Does anyone have a recipe for Stuffed Portabella mushrooms  or even another idea besides grilling them.

Thank you


----------



## NoraC (Feb 7, 2011)

For stuffing them, I like to precook them a bit, then fill with almost anything, LOL.  2/3 cream cheese. 1/3 diced ham, seasoned with mustard and a little cayenne, then broiled is really good. You can use the same ricotta herb mixture you put in stuffed shells that same way.


----------



## merstar (Feb 7, 2011)

Check these out - they all had great reviews:

Wild Mushroom Stroganoff Recipe - Food.com - 230853

Portabella Mushrooms Recipe - Food.com - 3400

Portabella Pizzettas Recipe - Food.com - 14577

Moosewood Italian Stuffed Portabellas Recipe - Food.com - 55777


----------



## merstar (Feb 7, 2011)

Here's another that sounds great:
Sausage-Stuffed Portobello Mushrooms
Sausage-Stuffed Portobello Mushrooms Recipe : Emeril Lagasse : Food Network


----------



## letscook (Feb 7, 2011)

Thanks all, 
Merstar the pizzettas sound great for her
NoraC sounds good but think take your idea only do with shrimp or crab instead ham.
I also had a thought to make a regular bread stuffing (like for a Turkey) and add chopped bacon in it


----------



## Zhizara (Feb 7, 2011)

NoraC said:


> For stuffing them, I like to precook them a bit, then fill with almost anything, LOL.  2/3 cream cheese. 1/3 diced ham, seasoned with mustard and a little cayenne, then broiled is really good.
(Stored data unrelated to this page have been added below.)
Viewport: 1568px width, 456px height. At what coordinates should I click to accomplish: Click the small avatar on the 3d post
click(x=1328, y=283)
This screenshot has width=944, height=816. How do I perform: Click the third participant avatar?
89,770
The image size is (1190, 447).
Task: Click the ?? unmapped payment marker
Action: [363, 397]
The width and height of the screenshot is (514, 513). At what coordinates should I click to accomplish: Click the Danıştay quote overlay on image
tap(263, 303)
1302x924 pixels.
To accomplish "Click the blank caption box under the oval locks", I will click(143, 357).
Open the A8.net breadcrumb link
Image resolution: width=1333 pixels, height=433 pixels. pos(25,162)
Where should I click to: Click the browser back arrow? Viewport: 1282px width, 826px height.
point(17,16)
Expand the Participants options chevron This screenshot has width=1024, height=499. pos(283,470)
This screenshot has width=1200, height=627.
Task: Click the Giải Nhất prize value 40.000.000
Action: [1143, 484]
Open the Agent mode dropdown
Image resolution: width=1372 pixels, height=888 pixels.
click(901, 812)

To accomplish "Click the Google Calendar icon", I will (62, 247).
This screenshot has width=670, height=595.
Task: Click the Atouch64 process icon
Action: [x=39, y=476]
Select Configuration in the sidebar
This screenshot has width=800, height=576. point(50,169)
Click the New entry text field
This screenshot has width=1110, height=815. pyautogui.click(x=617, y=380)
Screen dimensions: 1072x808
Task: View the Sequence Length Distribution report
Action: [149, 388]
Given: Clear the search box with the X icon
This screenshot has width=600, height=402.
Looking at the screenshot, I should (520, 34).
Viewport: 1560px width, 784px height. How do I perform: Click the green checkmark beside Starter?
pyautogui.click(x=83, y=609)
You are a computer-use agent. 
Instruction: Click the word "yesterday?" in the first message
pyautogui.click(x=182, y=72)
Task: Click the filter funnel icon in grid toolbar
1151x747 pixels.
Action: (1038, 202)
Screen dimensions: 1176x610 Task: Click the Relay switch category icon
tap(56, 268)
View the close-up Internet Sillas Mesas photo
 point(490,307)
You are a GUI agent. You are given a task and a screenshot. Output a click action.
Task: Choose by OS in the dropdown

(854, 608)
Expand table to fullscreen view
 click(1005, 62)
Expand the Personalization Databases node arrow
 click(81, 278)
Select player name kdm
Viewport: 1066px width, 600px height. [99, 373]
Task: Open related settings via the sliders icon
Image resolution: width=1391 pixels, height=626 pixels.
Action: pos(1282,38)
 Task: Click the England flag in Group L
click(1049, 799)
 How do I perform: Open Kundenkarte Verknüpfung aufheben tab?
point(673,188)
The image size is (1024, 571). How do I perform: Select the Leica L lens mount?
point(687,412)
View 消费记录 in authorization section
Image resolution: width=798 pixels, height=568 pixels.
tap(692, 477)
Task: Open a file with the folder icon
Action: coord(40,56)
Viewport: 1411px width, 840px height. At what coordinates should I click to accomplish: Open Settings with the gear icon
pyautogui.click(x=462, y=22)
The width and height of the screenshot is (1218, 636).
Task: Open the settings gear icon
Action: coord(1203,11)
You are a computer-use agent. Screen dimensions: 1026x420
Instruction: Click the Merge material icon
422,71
You can use the same ricotta herb mixture you put in stuffed shells that same way.



I agree about precooking.  A Portabella is a BIG 'shroom.  I used the smaller Criminis with a crab stuffing that came out awesome.  

A Portabella or two stuffed with crabcake mixture would be out of this world.  The bigger Portabella has a _lot_ of flavor. 

I'd bake the 'shrooms partway and then scoop the stuffing in off of a tablespoon (don't burn yourself).  Give it a few more minutes in the oven to make sure the stuffing is warm through, then turn on the broiler for just long enough to crisp up the stuffing.


----------



## Janet H (Feb 7, 2011)

How about a portabella and barley soup?  This would be portable and a little different.  Use a light stock (either vegetable or chicken) to ensure that you don't cover the shroom flavor.


----------



## Andy M. (Feb 7, 2011)

Janet H said:


> ...Use a light stock (either vegetable or chicken) to ensure that you don't cover the shroom flavor.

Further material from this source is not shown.